Dozens of U.S. colleges and universities are increasingly riven by tensions over the war between Israel and Hamas, offering a window into how a rising generation perceives the conflict in the Middle East and the U.S. government’s foreign policy in the region.
In recent days, protests and demonstrations have broken out on several campuses, in some cases drawing national attention and putting intense scrutiny on young people that some observers consider unfair. In some situations, student activism around the war has overlapped with volatile debates about free speech.
George Washington University came under the spotlight Tuesday after students affiliated with the group Students for Justice in Palestine projected slogans critical of the Israeli government on the wall of a library, including “Divestment From Zionist Genocide Now.” The images circulated widely on X, the platform formerly known as Twitter.
The conflict between the Israeli government and the Palestinian people has long been the subject of intense debate in the U.S., especially on college campuses, where political activism is common. But the new war has raised the temperature dramatically, giving rise to social environments on campus that mirror the country’s similarly polarized politics.
Students at more than 100 colleges and universities from coast to coast planned walkouts in support of the Palestinian people on Wednesday afternoon, according to various posts on Instagram and X.
The tensions have flared at some elite institutions, including Ivy League universities on the East Coast. Columbia University on Tuesday postponed a major fundraising drive amid intense debates on campus, where hundreds of people massed for competing pro-Israel and pro-Palestinian demonstrations after the Hamas attack.
In an interview, the student leader of a pro-Palestinian group at Columbia said their personal information had been published online and they had been harassed over their activism, adding that the “atmosphere on campus” has not been conducive to open and robust geopolitical debate.
“If you cannot speak freely or engage in intellectual curiosity on a university campus, then the university has failed its students,” said the student, who spoke on the condition of anonymity.

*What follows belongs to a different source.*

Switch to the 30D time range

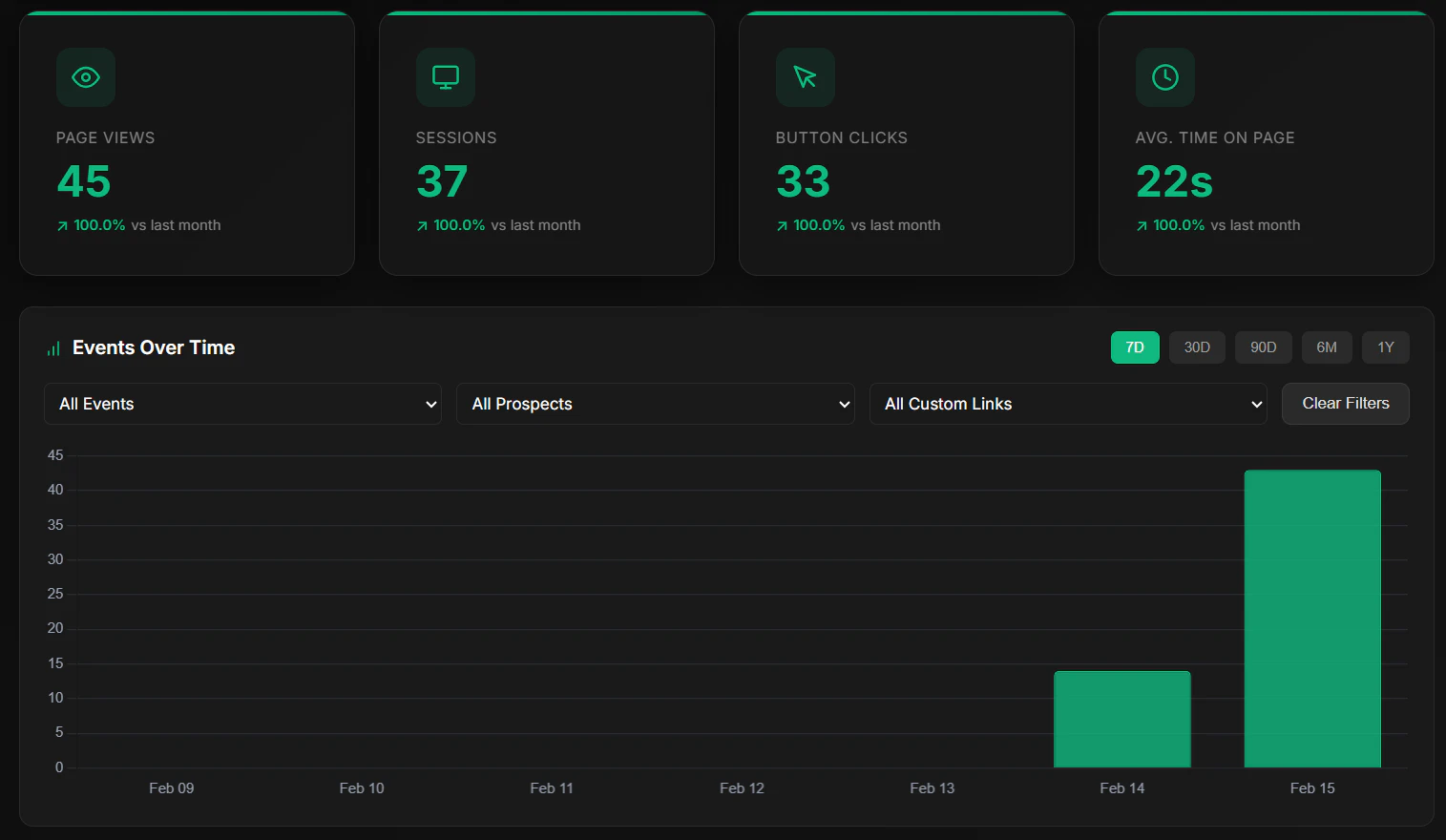click(1197, 347)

Leaders at Harvard University and the University of Pennsylvania have been sharply criticized by top donors for how they responded to the Oct. 7 assault and the fallout on their campuses. The terror attack in Israel killed 1,400 people. Israel’s counteroffensive in Gaza has killed more than 6,500 people, according to the Palestinian Health Ministry.
However, some campuses have managed to come together in grief. Brown University students and community members, for instance, assembled last week to light candles and recite both Jewish and Muslim prayers as a form of tribute to the people who have been killed in Israel and Gaza, according to student newspaper coverage.

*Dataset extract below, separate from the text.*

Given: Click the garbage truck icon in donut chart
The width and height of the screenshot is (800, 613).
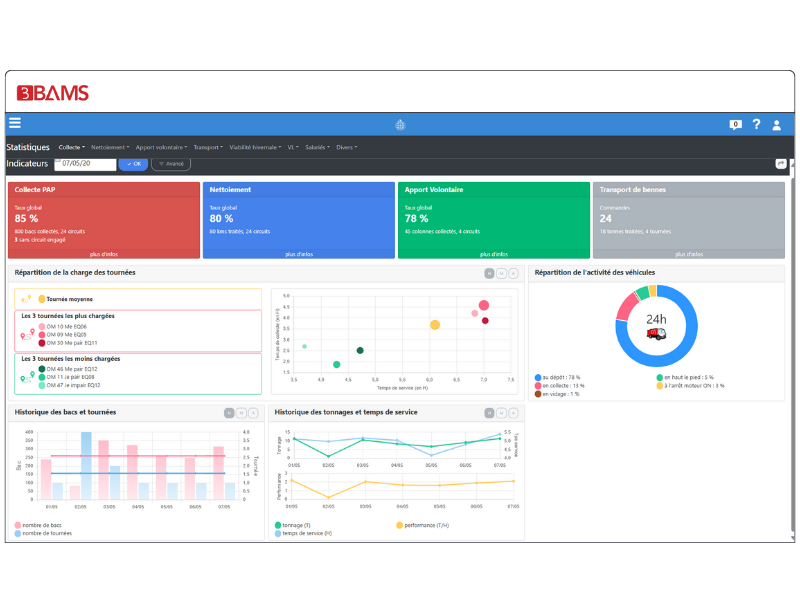Looking at the screenshot, I should pyautogui.click(x=656, y=332).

Florida Gov. Ron DeSantis, who is seeking the Republican presidential nomination, on Tuesday ordered two state universities to deactivate chapters of Students for Justice in Palestine because they purportedly violated state laws barring antisemitism, according to the governor’s office.
DeSantis’ office claimed that the groups distributed a “toolkit” containing language that it said would “promote discriminatory and violent behavior towards Israelis or Jews and promote supporting terrorist organizations.” The National Students for Justice in Palestine did not immediately respond to a message requesting comment on DeSantis’ actions.
The media offices for the University of Florida and the University of South Florida, the two schools named by DeSantis’ office, did not immediately respond to emails requesting comment.
The war has also stoked renewed fears about antisemitism and Islamophobia in the U.S. In recent weeks, Jewish and Muslim people across the country have expressed concern about the potential for hate crimes or other violence against their communities.
Jacob Miller, 21, a mathematics major at Harvard University, said he and other Jewish students have “seen hateful posts on social media that echo age-old antisemitic tropes, including a reference to Jewish control of the media” — a conspiracy theory often deployed by white supremacists and neo-Nazis.
“The initial shock and grief of the first week has subsided, and yet tensions are still high because this is a very personal conflict for many,” said Miller, who is the president of the university’s chapter of the Jewish student organization Hillel. He said the rising campus tensions have “fundamentally reshaped the way I and fellow students conceive of this campus.”
“The end of this conflict won’t change what has happened over the last several weeks,” he said.
The recent public opinion polling paints a complicated portrait of how young people feel about the war and the U.S. government’s immediate response.
In a Quinnipiac poll published last Tuesday, registered voters between the ages of 18 and 34 said they disapproved of the U.S. sending weapons and military equipment to Israel in response to the Hamas attack by a margin of 51% to 39%, and just 21% of voters in that age group said they approved of President Joe Biden’s handling of the nation’s policy toward Israel.
When asked whether their “sympathies” rested more with the Israelis or Palestinians, 41% of registered voters between 18 and 34 said the Israelis, 26% said the Palestinians, and 33% replied that they don’t know or didn’t answer the question.
Meanwhile, a Generation Lab poll released the same day found that a majority of American college students blamed Hamas for the Oct. 7 assault on Israel, while two-thirds described the attack as an act of terrorism by Hamas.